→ Work to complete:
Rewrite the items starting at the line containing "You are a GUI" and ending at the line containing "Action: click(335, 12)", replacing "screenshot" with "screen capture" and leaving everything else unchanged. Omit the pictures from your answer.

→ Data for processing:
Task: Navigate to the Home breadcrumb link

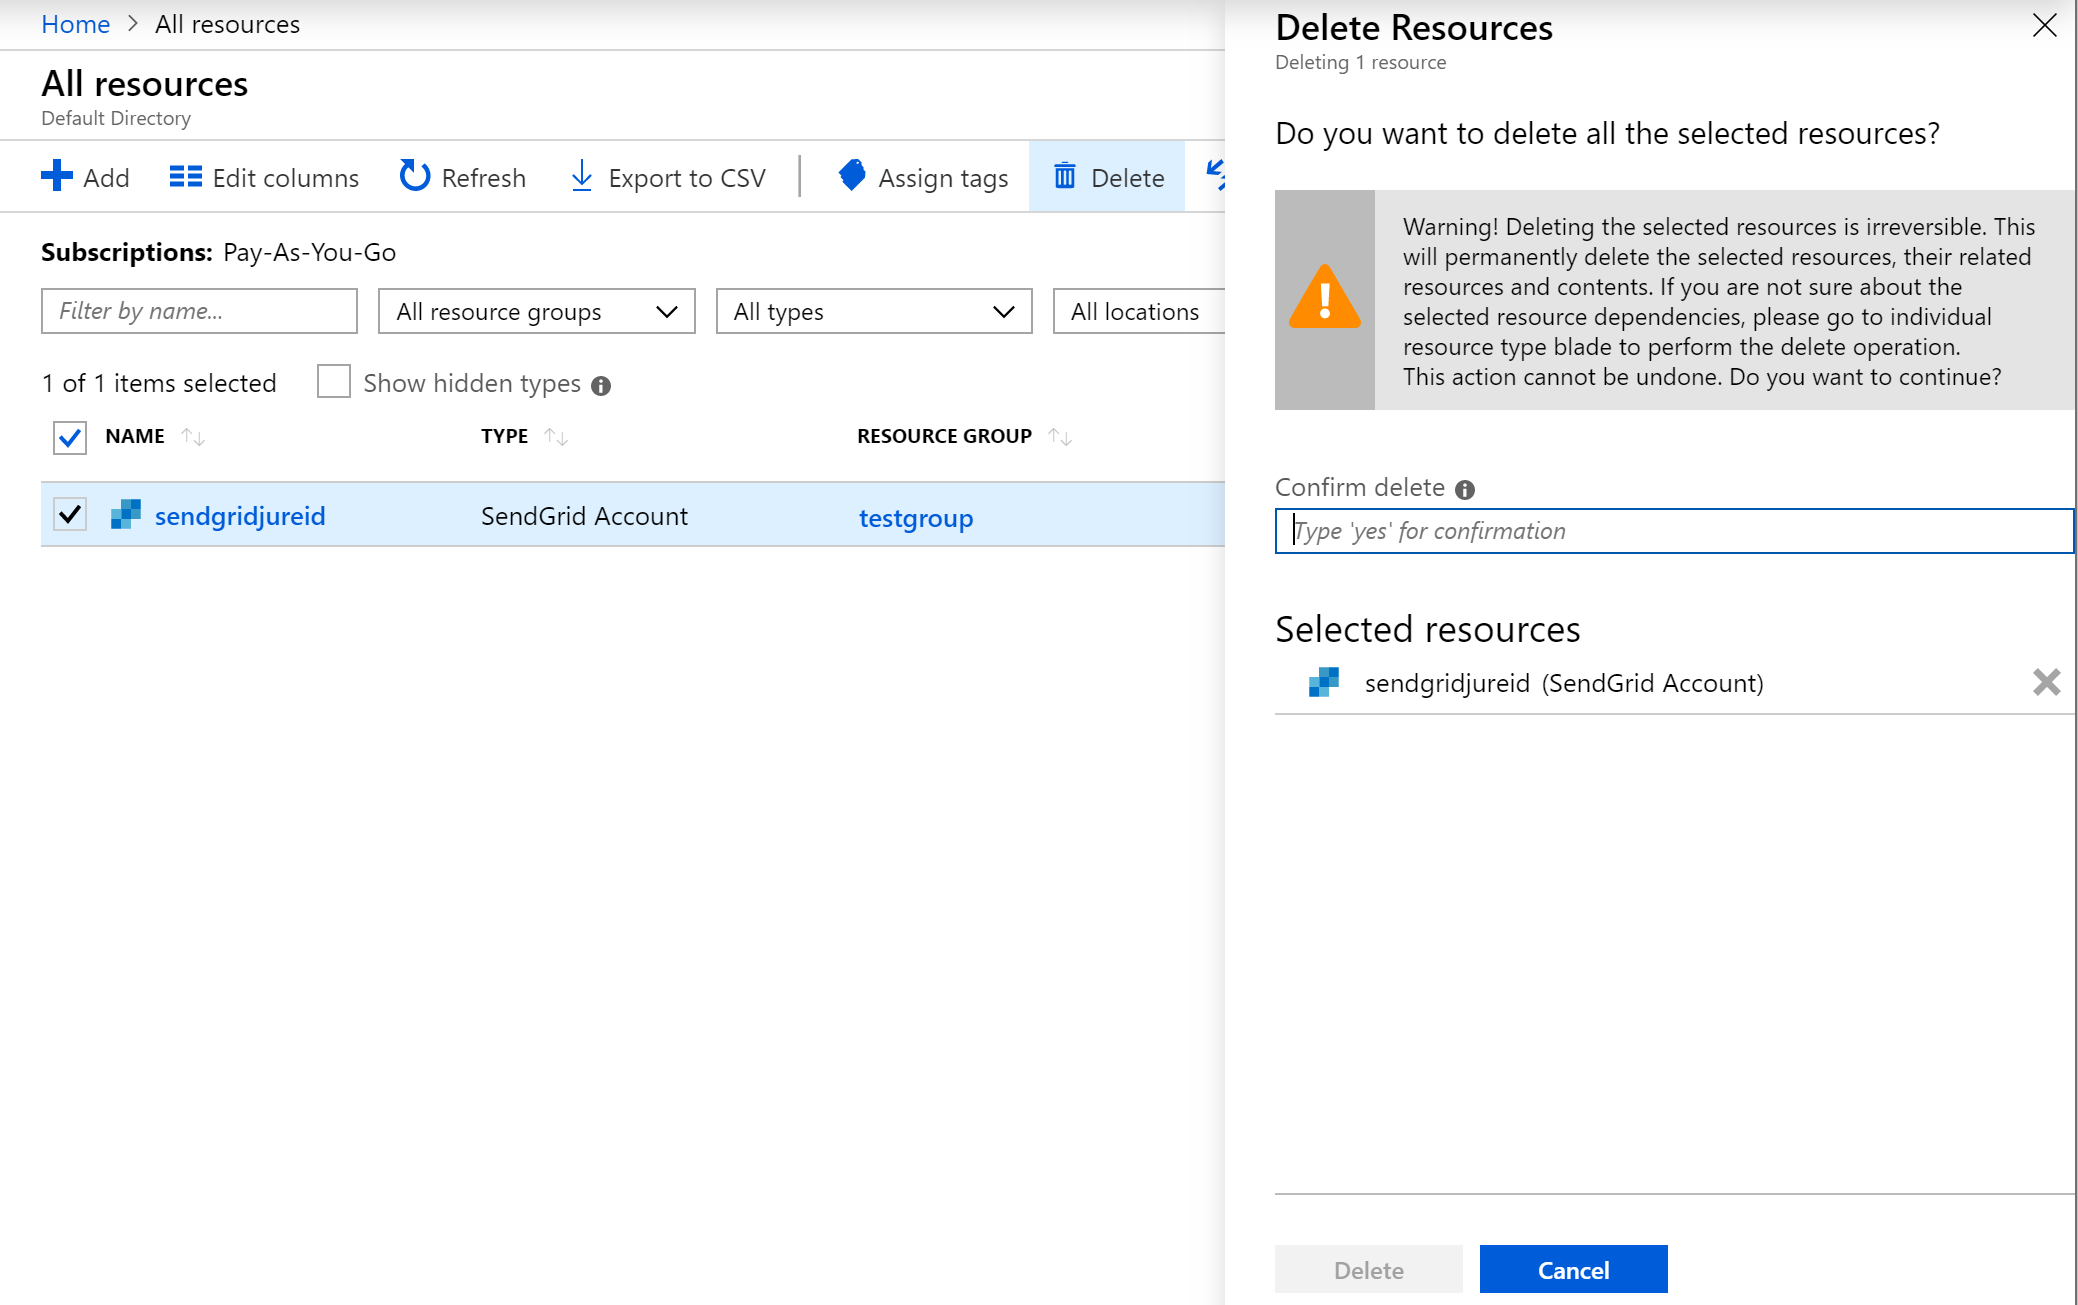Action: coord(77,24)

* * *

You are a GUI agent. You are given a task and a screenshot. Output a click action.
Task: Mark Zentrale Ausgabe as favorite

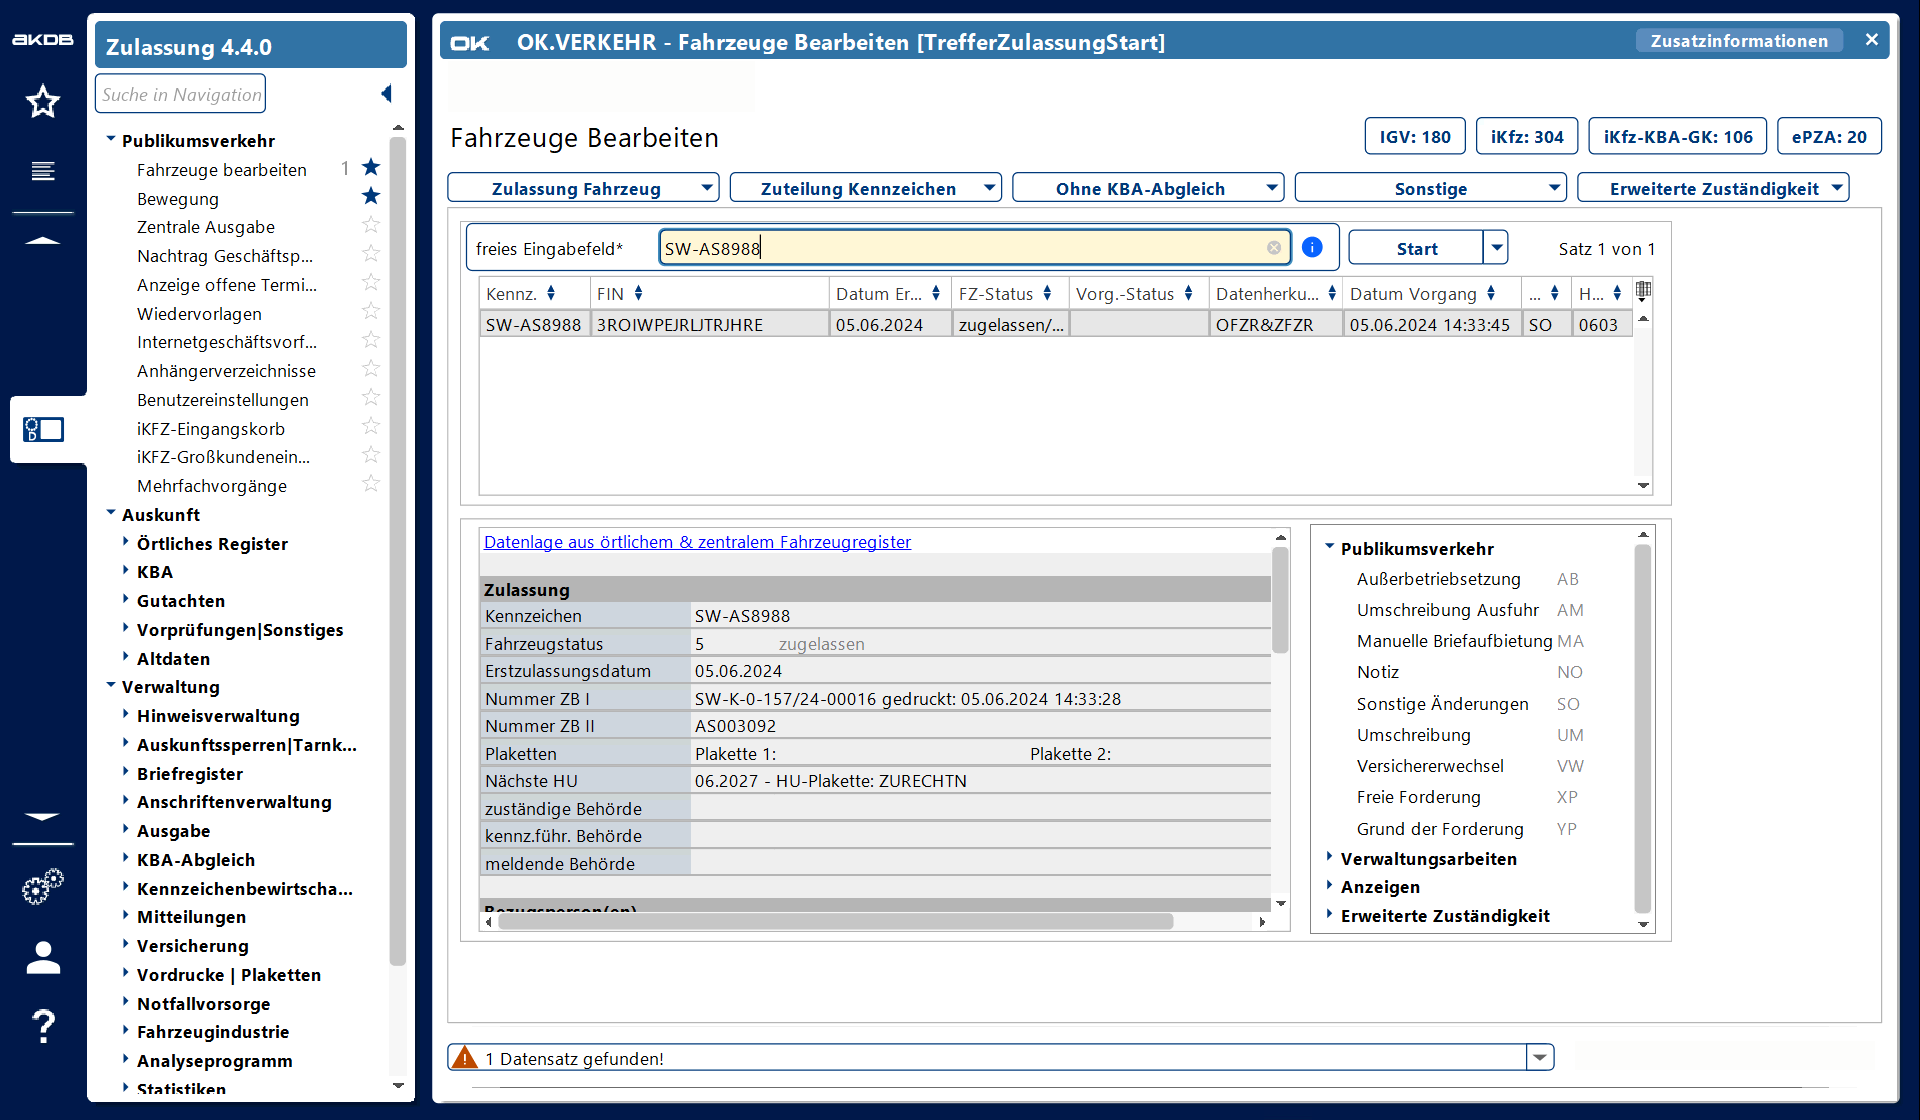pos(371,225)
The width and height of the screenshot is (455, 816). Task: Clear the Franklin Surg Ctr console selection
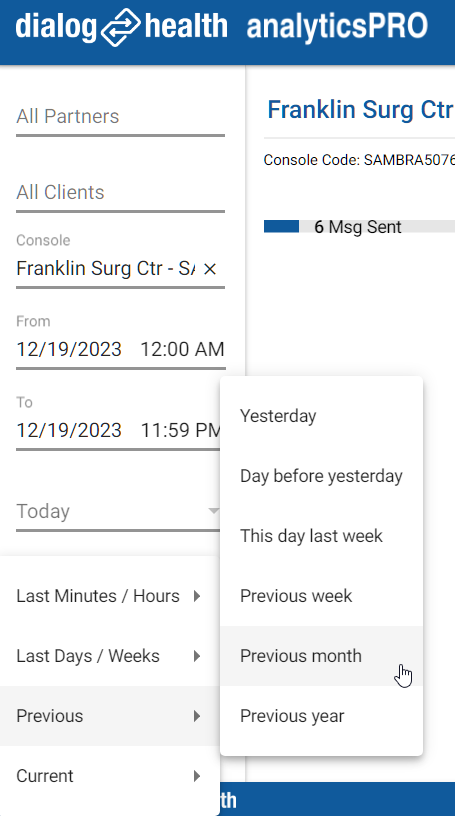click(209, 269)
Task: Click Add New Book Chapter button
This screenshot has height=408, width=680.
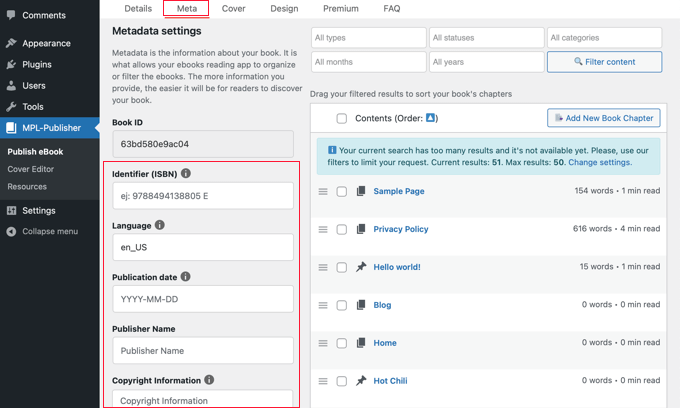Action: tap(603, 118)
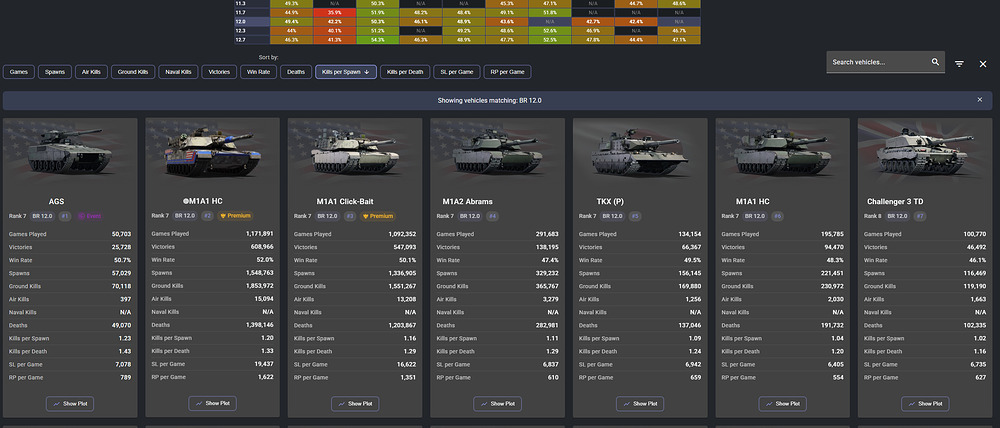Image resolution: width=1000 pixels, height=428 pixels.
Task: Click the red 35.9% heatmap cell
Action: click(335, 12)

→ Full output:
You are a GUI agent. You are given a task and a screen capture. Output a click action.
Task: Mark Zentrale Ausgabe as favorite

pos(371,225)
The width and height of the screen capture is (455, 816). Task: Clear the Franklin Surg Ctr console selection
click(209, 269)
Task: Click Add New Book Chapter button
This screen capture has height=408, width=680.
Action: tap(603, 118)
Image resolution: width=1000 pixels, height=428 pixels.
Task: Click the red 35.9% heatmap cell
Action: click(335, 12)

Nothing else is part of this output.